Step 1. Normalizing the decision matrix with the selected method.

Step 2. Calculate each criterion’s statistical variance from the normalized decision matrix according to Equation (2.25).

(2.25)\[\begin{equation} V_{j}=\left(\frac{1}{n}\right) \sum_{i=1}^{n}\left(r_{i j}-\overline{r_{i j}}\right)^{2} \end{equation}\]

Step 3. Establishing the criterion weights on the basis of the calculated statistical variance.

(2.26)\[\begin{equation} w_{j}=\frac{V_{j}}{\sum_{i=1}^{m} V_{j}} \end{equation}\]

2.1.11. LOPCOW method

The LOgarithmic Percentage Change-driven Objective Weighting (LOPCOW) method is an objective criteria weighting approach that determines weights directly from data characteristics. It reduces scale effects, handles both benefit and cost criteria, and allows the use of negative values in the decision matrix.

Step 1. Construction of the initial decision matrix \(\mathbf{X} = [x_{ij}]\), where \(i = 1, 2, \ldots, m\) denotes alternatives and \(j = 1, 2, \ldots, n\) denotes criteria.

Step 2. Normalization of the decision matrix using linear max–min normalization. For benefit criteria, Equation (2.27) is used:

(2.27)\[\begin{equation} r_{ij} = \frac{x_{ij} - x_{j}^{\min}}{x_{j}^{\max} - x_{j}^{\min}}. \end{equation}\]

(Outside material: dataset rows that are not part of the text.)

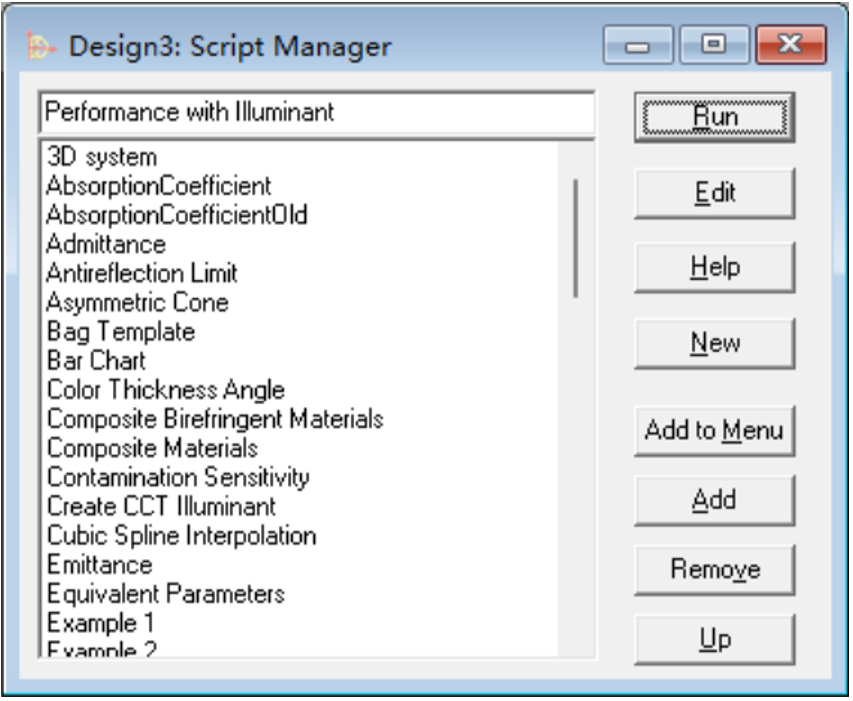Select the Antireflection Limit entry

click(x=142, y=273)
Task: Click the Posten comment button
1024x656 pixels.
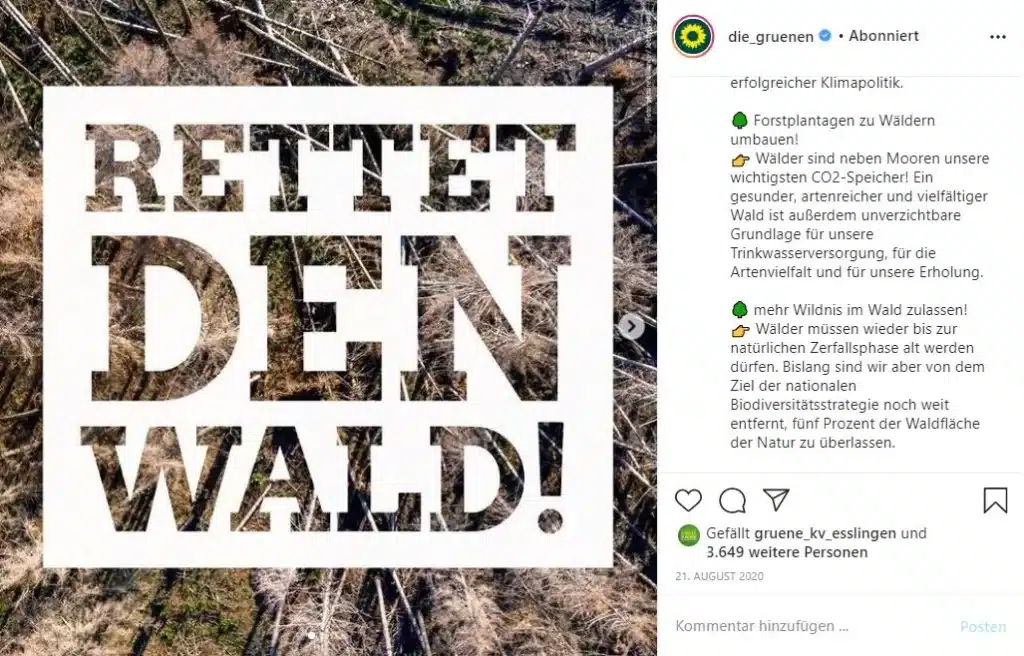Action: pyautogui.click(x=983, y=627)
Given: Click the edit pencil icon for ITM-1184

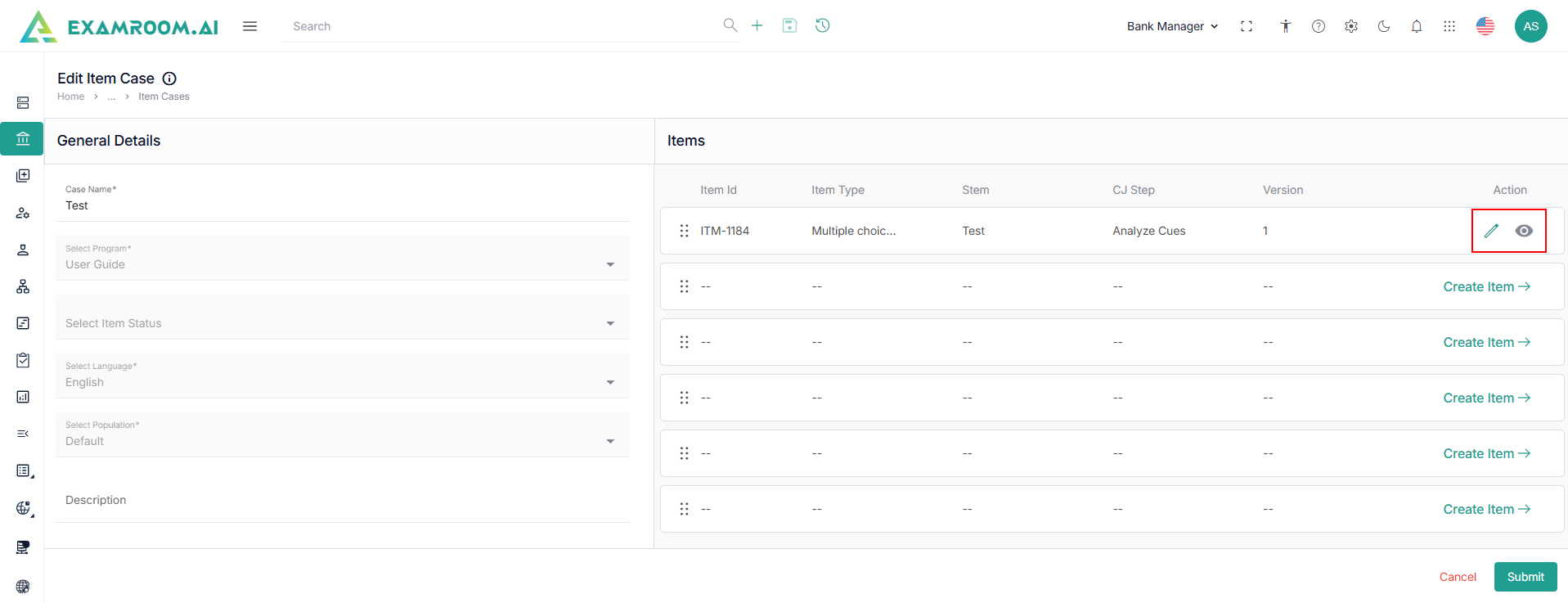Looking at the screenshot, I should [1491, 231].
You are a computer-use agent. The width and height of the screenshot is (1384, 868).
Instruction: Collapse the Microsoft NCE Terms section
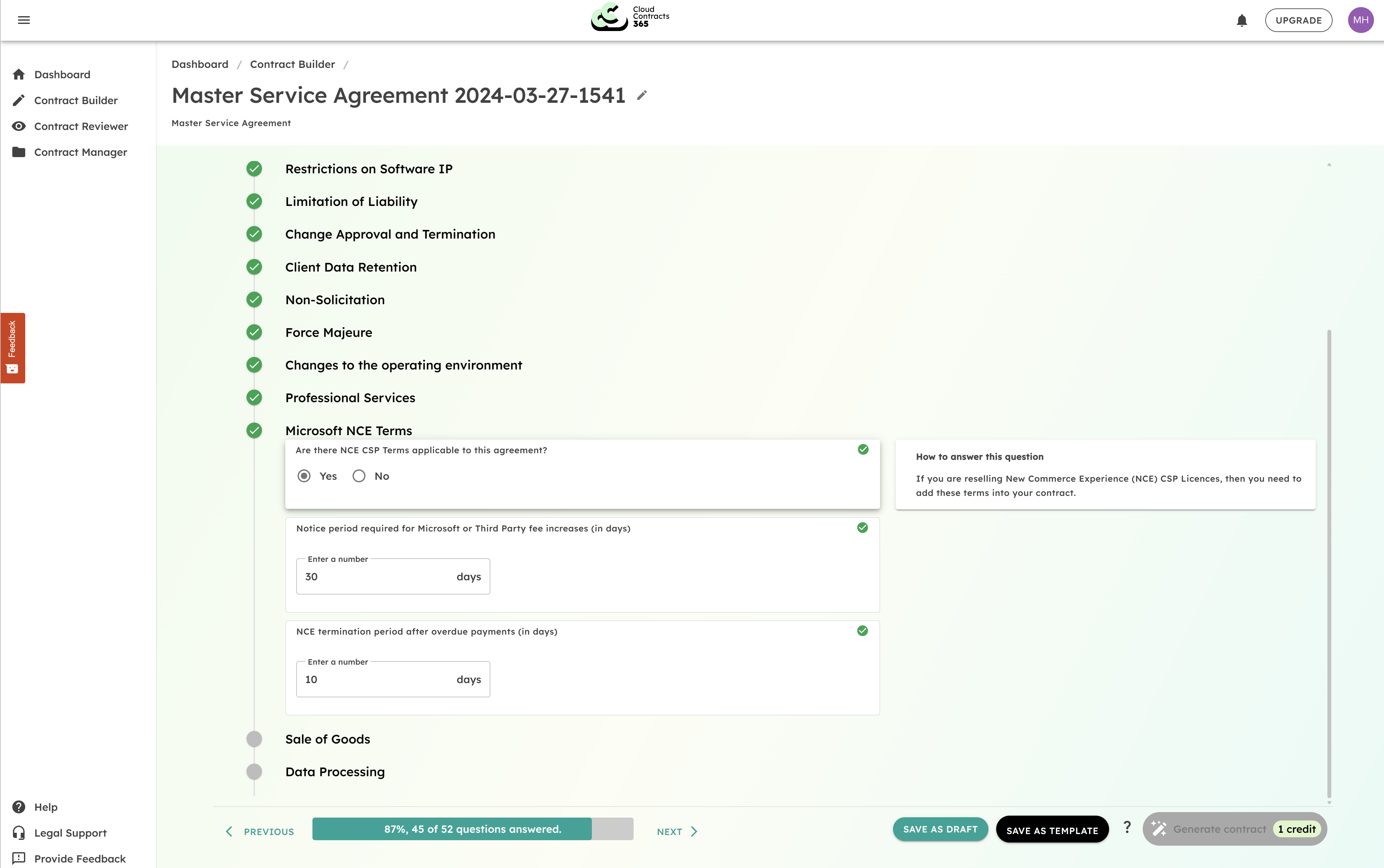[349, 431]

For cost criteria, Equation (2.28) is applied:

(2.28)\[\begin{equation} r_{ij} = \frac{x_{j}^{\max} - x_{ij}}{x_{j}^{\max} - x_{j}^{\min}}. \end{equation}\]

Step 3. Computation of the percentage value of each criterion. First, the mean square value of the normalized criterion is calculated and expressed as a percentage of its standard deviation using Equation (2.29):

(2.29)\[\begin{equation} PV_{j} = \left| \ln \left( \frac{\sqrt{\frac{1}{m} \sum_{i=1}^{m} r_{ij}^{2}}}{\sigma_{j}} \right) \cdot 100 \right|. \end{equation}\]

where \(\sigma_{j}\) denotes the standard deviation of criterion \(j\).

Step 4. Determination of objective criteria weights using Equation (2.30):

(2.30)\[\begin{equation} w_{j} = \frac{PV_{j}}{\sum_{k=1}^{n} PV_{k}}. \end{equation}\]

where \(\sum_{j=1}^{n} w_{j} = 1\).

2.1.11.1. References

Ecer, F., & Pamucar, D. (2022). A novel LOPCOW‐DOBI multi‐criteria sustainability performance assessment methodology: An application in developing country banking sector. Omega, 112, 102690.